- What to do -
Each line below should be restated word for word.
+++ Records for processing
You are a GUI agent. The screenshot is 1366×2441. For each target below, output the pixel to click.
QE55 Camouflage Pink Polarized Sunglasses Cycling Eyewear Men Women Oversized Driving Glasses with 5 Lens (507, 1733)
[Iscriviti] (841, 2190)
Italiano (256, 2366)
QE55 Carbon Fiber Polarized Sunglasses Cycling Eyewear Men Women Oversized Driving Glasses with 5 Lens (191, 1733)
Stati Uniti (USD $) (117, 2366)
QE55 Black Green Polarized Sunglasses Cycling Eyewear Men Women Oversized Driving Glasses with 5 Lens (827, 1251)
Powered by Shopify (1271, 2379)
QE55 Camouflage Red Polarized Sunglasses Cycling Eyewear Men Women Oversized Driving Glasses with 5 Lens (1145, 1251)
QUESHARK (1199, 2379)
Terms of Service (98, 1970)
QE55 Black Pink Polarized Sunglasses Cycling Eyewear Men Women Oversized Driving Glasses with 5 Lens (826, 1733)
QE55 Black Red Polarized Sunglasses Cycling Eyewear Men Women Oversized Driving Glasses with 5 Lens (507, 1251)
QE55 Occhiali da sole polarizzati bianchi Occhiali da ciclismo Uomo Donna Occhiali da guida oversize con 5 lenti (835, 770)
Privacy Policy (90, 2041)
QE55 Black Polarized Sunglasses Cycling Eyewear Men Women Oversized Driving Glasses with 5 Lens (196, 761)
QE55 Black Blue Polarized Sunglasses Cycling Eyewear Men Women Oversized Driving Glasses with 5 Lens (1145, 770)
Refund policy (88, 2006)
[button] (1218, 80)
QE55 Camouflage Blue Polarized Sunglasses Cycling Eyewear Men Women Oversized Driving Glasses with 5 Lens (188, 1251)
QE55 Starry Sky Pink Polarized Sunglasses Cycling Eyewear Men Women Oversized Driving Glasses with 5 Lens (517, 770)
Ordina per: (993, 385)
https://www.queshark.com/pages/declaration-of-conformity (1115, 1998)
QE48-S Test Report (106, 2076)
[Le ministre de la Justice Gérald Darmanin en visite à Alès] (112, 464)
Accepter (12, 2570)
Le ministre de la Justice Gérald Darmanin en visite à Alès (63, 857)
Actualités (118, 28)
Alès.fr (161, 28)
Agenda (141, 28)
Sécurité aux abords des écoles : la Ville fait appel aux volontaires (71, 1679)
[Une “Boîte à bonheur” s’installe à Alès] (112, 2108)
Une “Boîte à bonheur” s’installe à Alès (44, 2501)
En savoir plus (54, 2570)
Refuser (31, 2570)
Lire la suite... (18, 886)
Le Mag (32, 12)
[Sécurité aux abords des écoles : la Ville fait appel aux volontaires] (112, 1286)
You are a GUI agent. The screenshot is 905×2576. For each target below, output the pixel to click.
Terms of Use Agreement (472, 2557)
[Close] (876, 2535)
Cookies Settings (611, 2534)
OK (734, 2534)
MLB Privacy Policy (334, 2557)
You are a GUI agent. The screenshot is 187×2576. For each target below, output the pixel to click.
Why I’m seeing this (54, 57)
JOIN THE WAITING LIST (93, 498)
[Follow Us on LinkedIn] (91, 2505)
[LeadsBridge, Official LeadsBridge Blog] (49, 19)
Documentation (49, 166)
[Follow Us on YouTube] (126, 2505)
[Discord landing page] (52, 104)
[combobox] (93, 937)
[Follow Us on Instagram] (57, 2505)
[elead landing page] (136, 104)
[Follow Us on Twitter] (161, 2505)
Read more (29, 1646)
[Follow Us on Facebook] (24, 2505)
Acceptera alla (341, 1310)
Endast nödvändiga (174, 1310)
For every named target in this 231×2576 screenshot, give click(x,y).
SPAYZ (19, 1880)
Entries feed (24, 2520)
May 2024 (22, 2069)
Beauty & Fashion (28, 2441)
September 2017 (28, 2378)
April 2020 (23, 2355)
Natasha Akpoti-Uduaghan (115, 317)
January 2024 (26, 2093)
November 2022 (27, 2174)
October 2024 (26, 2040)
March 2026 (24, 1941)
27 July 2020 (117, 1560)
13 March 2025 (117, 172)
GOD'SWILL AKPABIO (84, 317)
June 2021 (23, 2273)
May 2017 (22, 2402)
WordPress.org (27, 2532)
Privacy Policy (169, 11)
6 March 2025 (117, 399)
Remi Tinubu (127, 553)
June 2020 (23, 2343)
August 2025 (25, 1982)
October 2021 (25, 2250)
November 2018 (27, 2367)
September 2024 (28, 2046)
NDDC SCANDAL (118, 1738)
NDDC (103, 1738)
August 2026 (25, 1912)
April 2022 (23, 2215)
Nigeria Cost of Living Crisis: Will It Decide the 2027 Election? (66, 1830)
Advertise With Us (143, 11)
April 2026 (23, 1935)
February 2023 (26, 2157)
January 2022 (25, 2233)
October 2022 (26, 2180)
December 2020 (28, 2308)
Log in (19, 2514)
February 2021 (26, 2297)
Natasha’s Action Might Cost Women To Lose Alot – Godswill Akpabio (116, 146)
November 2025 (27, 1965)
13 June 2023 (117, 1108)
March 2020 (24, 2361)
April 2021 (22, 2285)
++++++
- Solution -
You are a GUI agent. The screenshot is 1366×2441. For each target below, output the pixel to click.
QE55 Camouflage Pink Polarized Sunglasses Cycling Eyewear Men Women Oversized Driving Glasses with 5 Lens (507, 1733)
[Iscriviti] (841, 2190)
Italiano (256, 2366)
QE55 Carbon Fiber Polarized Sunglasses Cycling Eyewear Men Women Oversized Driving Glasses with 5 Lens (191, 1733)
Stati Uniti (USD $) (117, 2366)
QE55 Black Green Polarized Sunglasses Cycling Eyewear Men Women Oversized Driving Glasses with 5 Lens (827, 1251)
Powered by Shopify (1271, 2379)
QE55 Camouflage Red Polarized Sunglasses Cycling Eyewear Men Women Oversized Driving Glasses with 5 Lens (1145, 1251)
QUESHARK (1199, 2379)
Terms of Service (98, 1970)
QE55 Black Pink Polarized Sunglasses Cycling Eyewear Men Women Oversized Driving Glasses with 5 Lens (826, 1733)
QE55 Black Red Polarized Sunglasses Cycling Eyewear Men Women Oversized Driving Glasses with 5 Lens (507, 1251)
QE55 Occhiali da sole polarizzati bianchi Occhiali da ciclismo Uomo Donna Occhiali da guida oversize con 5 lenti (835, 770)
Privacy Policy (90, 2041)
QE55 Black Polarized Sunglasses Cycling Eyewear Men Women Oversized Driving Glasses with 5 Lens (196, 761)
QE55 Black Blue Polarized Sunglasses Cycling Eyewear Men Women Oversized Driving Glasses with 5 Lens (1145, 770)
Refund policy (88, 2006)
[button] (1218, 80)
QE55 Camouflage Blue Polarized Sunglasses Cycling Eyewear Men Women Oversized Driving Glasses with 5 Lens (188, 1251)
QE55 Starry Sky Pink Polarized Sunglasses Cycling Eyewear Men Women Oversized Driving Glasses with 5 Lens (517, 770)
Ordina per: (993, 385)
https://www.queshark.com/pages/declaration-of-conformity (1115, 1998)
QE48-S Test Report (106, 2076)
[Le ministre de la Justice Gérald Darmanin en visite à Alès] (112, 464)
Accepter (12, 2570)
Le ministre de la Justice Gérald Darmanin en visite à Alès (63, 857)
Actualités (118, 28)
Alès.fr (161, 28)
Agenda (141, 28)
Sécurité aux abords des écoles : la Ville fait appel aux volontaires (71, 1679)
[Une “Boîte à bonheur” s’installe à Alès] (112, 2108)
Une “Boîte à bonheur” s’installe à Alès (44, 2501)
En savoir plus (54, 2570)
Refuser (31, 2570)
Lire la suite... (18, 886)
Le Mag (32, 12)
[Sécurité aux abords des écoles : la Ville fait appel aux volontaires] (112, 1286)
You are a GUI agent. The screenshot is 905×2576. For each target below, output the pixel to click.
Terms of Use Agreement (472, 2557)
[Close] (876, 2535)
Cookies Settings (611, 2534)
OK (734, 2534)
MLB Privacy Policy (334, 2557)
You are a GUI agent. The screenshot is 187×2576. For each target below, output the pixel to click.
Why I’m seeing this (54, 57)
JOIN THE WAITING LIST (93, 498)
[Follow Us on LinkedIn] (91, 2505)
[LeadsBridge, Official LeadsBridge Blog] (49, 19)
Documentation (49, 166)
[Follow Us on YouTube] (126, 2505)
[Discord landing page] (52, 104)
[combobox] (93, 937)
[Follow Us on Instagram] (57, 2505)
[elead landing page] (136, 104)
[Follow Us on Twitter] (161, 2505)
Read more (29, 1646)
[Follow Us on Facebook] (24, 2505)
Acceptera alla (341, 1310)
Endast nödvändiga (174, 1310)
For every named target in this 231×2576 screenshot, give click(x,y).
SPAYZ (19, 1880)
Entries feed (24, 2520)
May 2024 (22, 2069)
Beauty & Fashion (28, 2441)
September 2017 (28, 2378)
April 2020 (23, 2355)
Natasha Akpoti-Uduaghan (115, 317)
January 2024 (26, 2093)
November 2022 (27, 2174)
October 2024 (26, 2040)
March 2026 (24, 1941)
27 July 2020 (117, 1560)
13 March 2025 (117, 172)
GOD'SWILL AKPABIO (84, 317)
June 2021 (23, 2273)
May 2017 (22, 2402)
WordPress.org (27, 2532)
Privacy Policy (169, 11)
6 March 2025 (117, 399)
Remi Tinubu (127, 553)
June 2020 (23, 2343)
August 2025 (25, 1982)
October 2021 (25, 2250)
November 2018 (27, 2367)
September 2024 (28, 2046)
NDDC SCANDAL (118, 1738)
NDDC (103, 1738)
August 2026 (25, 1912)
April 2022 (23, 2215)
Nigeria Cost of Living Crisis: Will It Decide the 2027 Election? (66, 1830)
Advertise With Us (143, 11)
April 2026 (23, 1935)
February 2023 (26, 2157)
January 2022 (25, 2233)
October 2022 (26, 2180)
December 2020 (28, 2308)
Log in (19, 2514)
February 2021 (26, 2297)
Natasha’s Action Might Cost Women To Lose Alot – Godswill Akpabio (116, 146)
November 2025 (27, 1965)
13 June 2023 (117, 1108)
March 2020 (24, 2361)
April 2021 (22, 2285)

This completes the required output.